Читаем без скачивания Дорога уходит в даль… В рассветный час. Весна (сборник) - Александра Бруштейн
Шрифт:
Интервал:
Закладка:
– Шаг в шаг, шаг в шаг! – объясняет Меля. – Зашли обожяемые зачем-нибудь в свой класс – стойте под дверью их класса и ждите, когда они опять выйдут. Зашли они в уборную, – и вы в уборную! Шьто же, мне любимое пирожьное в уборной есть?
Мы хохочем.
– А потом, – говорит Меля сурово, – надо ведь еще подарки делать! Цветочки, картинки, конфетки, – а ну их к богу! Вы мою тетю знаете, видели?
– Знаем… – вспоминаем мы не без содрогания. – Видели!

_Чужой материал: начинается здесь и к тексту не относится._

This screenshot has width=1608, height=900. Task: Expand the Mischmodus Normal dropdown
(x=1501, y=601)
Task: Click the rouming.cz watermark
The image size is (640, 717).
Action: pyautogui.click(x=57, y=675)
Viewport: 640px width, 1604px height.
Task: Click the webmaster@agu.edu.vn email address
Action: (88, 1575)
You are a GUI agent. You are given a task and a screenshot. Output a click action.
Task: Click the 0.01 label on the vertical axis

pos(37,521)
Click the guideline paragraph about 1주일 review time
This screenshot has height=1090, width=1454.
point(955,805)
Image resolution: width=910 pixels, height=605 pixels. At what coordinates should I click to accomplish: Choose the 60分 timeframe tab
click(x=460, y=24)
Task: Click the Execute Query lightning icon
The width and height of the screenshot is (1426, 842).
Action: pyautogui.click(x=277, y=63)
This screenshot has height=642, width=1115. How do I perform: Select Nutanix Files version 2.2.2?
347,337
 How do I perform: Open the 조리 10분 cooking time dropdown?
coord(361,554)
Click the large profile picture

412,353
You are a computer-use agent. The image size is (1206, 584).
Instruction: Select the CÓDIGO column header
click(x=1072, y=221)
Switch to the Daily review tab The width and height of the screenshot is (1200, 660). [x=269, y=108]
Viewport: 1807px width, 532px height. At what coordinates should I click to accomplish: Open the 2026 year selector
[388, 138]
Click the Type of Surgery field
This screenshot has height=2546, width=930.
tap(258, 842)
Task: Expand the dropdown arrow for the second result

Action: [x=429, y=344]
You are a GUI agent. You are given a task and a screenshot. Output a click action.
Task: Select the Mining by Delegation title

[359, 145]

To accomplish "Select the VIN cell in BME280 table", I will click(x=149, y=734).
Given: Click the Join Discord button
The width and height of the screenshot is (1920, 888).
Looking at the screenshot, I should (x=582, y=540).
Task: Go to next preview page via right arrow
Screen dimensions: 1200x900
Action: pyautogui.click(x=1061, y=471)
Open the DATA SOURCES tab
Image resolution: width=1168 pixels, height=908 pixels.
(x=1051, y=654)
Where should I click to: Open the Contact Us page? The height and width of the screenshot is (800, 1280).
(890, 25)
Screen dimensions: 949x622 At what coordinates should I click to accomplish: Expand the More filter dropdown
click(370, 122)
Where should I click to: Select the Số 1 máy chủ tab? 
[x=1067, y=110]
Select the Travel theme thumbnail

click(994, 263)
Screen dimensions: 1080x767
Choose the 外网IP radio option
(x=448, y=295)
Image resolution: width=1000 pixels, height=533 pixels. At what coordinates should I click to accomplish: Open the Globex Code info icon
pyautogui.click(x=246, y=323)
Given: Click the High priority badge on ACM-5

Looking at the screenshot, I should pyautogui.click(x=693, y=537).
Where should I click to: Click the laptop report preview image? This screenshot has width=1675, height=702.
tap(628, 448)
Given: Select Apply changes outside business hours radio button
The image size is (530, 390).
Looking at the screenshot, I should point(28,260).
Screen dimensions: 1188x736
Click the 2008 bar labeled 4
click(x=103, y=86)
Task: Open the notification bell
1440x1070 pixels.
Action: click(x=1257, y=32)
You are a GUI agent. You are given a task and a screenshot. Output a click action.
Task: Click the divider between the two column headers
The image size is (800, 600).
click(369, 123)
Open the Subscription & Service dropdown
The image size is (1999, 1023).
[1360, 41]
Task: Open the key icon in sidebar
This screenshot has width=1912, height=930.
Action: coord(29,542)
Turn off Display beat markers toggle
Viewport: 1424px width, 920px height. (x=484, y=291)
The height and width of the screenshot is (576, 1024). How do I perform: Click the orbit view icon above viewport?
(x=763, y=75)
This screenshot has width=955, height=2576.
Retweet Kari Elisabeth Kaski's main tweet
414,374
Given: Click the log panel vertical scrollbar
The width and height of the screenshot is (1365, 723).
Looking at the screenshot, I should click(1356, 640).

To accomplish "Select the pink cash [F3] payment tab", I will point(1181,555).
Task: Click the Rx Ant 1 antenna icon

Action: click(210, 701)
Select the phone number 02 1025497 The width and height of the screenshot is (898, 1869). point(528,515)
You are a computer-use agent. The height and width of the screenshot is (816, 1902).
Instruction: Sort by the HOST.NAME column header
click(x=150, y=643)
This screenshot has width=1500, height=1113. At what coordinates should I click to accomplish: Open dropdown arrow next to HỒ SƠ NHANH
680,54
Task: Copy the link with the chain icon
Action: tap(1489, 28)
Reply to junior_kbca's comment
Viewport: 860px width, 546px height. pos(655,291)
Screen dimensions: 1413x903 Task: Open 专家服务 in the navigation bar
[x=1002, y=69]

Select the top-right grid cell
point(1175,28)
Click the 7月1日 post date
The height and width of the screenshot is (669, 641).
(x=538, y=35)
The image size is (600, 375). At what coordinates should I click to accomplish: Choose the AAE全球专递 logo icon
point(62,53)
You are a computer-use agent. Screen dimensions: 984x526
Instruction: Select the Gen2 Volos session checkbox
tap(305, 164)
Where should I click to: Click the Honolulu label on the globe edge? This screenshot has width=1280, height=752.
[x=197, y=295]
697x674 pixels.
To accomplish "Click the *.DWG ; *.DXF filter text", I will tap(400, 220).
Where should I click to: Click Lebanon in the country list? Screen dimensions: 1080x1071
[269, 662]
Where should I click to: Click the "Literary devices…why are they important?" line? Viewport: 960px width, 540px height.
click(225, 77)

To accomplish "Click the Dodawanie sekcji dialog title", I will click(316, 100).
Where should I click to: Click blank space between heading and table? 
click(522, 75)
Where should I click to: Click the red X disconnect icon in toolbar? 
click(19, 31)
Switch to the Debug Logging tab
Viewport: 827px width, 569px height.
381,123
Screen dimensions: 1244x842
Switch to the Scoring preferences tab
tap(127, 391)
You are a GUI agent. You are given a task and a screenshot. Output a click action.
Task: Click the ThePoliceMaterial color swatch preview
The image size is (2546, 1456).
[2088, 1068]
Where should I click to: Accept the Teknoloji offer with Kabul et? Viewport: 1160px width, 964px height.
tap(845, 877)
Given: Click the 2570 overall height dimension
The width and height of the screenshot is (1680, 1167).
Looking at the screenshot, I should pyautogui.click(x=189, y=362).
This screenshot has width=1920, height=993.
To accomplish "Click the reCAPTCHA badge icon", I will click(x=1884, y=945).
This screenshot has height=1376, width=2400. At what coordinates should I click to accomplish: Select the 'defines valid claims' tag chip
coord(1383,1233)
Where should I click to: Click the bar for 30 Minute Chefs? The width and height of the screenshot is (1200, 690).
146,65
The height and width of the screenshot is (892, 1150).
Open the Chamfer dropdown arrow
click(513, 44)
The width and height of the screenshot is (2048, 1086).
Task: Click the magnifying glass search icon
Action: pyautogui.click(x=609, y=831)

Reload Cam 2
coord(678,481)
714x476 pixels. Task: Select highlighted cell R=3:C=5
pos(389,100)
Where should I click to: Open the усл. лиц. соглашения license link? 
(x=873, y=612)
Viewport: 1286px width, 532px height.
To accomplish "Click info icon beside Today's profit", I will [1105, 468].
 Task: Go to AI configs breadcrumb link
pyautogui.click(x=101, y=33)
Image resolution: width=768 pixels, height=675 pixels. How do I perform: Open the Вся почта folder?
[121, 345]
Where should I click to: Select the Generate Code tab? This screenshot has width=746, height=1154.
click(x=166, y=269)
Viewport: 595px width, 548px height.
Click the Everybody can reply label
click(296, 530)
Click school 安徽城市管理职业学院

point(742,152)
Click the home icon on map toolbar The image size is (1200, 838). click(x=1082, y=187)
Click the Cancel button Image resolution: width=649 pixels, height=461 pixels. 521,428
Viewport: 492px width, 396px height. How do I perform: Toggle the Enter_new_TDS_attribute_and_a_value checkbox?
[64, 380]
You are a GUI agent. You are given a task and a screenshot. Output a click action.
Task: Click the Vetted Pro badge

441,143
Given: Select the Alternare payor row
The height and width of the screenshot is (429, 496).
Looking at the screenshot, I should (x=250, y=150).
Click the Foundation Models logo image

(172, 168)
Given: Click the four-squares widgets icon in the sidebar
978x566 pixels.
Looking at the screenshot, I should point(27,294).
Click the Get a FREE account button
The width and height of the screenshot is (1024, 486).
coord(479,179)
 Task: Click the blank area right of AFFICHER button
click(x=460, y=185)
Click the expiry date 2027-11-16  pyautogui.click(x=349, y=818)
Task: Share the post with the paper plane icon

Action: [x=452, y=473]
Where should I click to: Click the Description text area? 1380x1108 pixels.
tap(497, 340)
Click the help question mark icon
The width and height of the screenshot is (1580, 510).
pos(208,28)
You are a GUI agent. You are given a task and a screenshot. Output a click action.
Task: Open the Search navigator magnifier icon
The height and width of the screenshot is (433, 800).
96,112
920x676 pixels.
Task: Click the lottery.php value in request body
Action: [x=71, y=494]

– А можно с такой теткой подарки делать?
Ну, это мы сами понимаем: нельзя. Вообще, в описании Мели, обожание – вещь не веселая, и нас это не прельщает.
– Вот учителей обожать легче! – продолжает Меля. – Это все делают… Ходить за учителем, который твой обожаемый, не надо. А если, например, сейчас будет урок твоего обожаемого учителя, ты навязываешь ему ленточку на карандаш или на ручку, которые у него на столе лежат. И еще ты должна везде про него говорить: «Ах, ах, какой дивный дуся мой Федор Никитич Круглов!»
– Ну уж – Круглов! – возмущаемся мы хором.
– Не хотите Круглова – берите других, – спокойно отвечает Меля.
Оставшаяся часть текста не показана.